5Pointz, a former Queens-based factory, steadily became a mural hotspot for graffiti artists from around the world after the owner, Wolkoff, had given creatives permission to use the building as a canvas for “aerosol art”. Consequently, the building was covered almost entirely in vivid pieces of artwork and tags. However, these disappeared overnight after Jerry Wolkoff had the work whitewashed in November 2013, once he decided to develop the factory into luxury apartments.

This was, unsurprisingly, a controversial move from Wolkoff, with many stating that the iconic status of the artwork should have protected it from being erased so easily and without discussion. Consequently, a number of the artists who had their work on display moved to sue the Wolkoff, with the owner then retaliating with a claim that graffiti is destined to be erased, and that’s the nature of the art form.

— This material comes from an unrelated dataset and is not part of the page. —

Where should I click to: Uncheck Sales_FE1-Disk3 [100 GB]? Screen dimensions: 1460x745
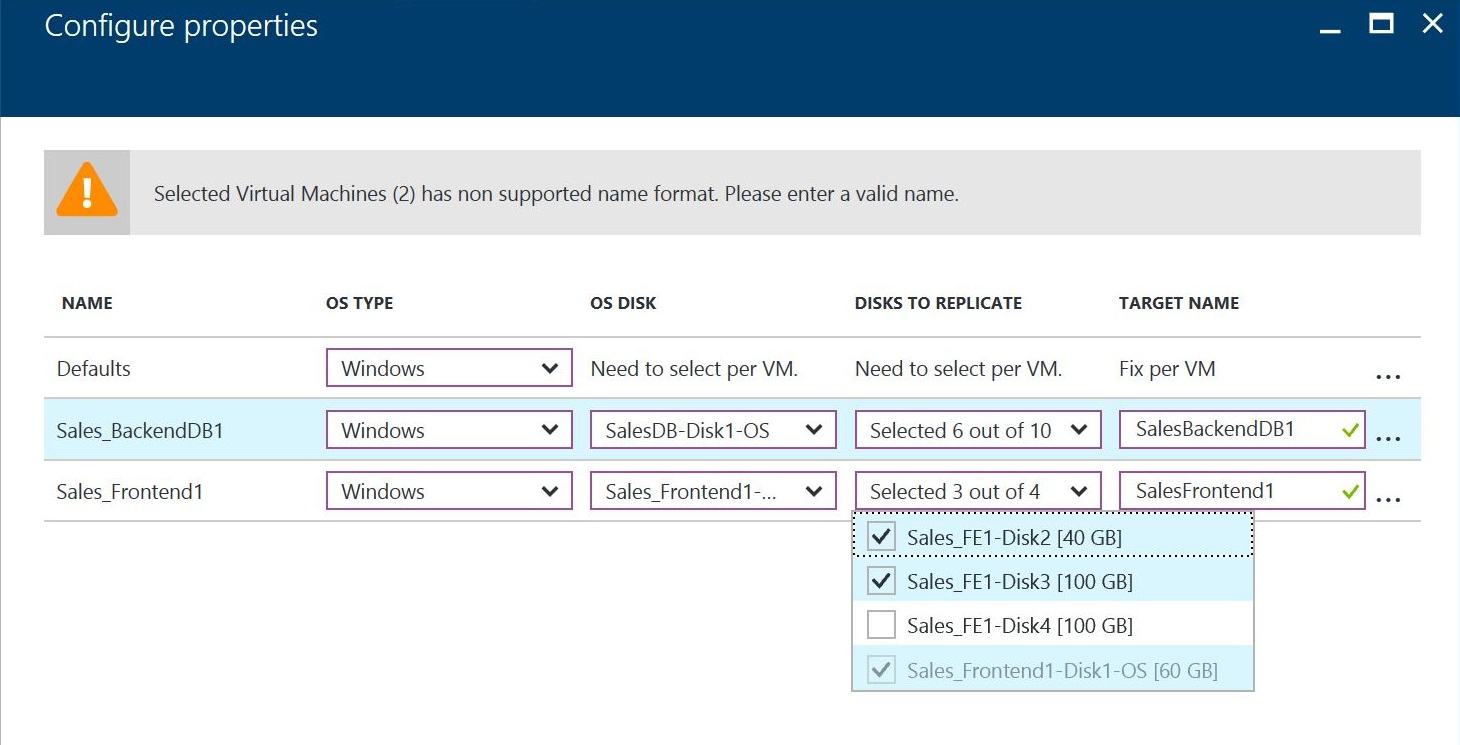(880, 581)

Well, recently the federal jury came to a conclusion that the iconic graffiti site was legally protected under the Visual Artists Rights Act (Vara), and that Wolkoff had consequently broken the law. The result of this is that Wolkoff has been ordered to pay a sum of $6.7 million to the 21 artists that took him to court.

However, what’s more significant is that this was the first time graffiti, or “aerosol art” had been given that protection under federal law, potentially meaning thousands of graffiti murals across the country could now be preserved. Good news for graffiti artists.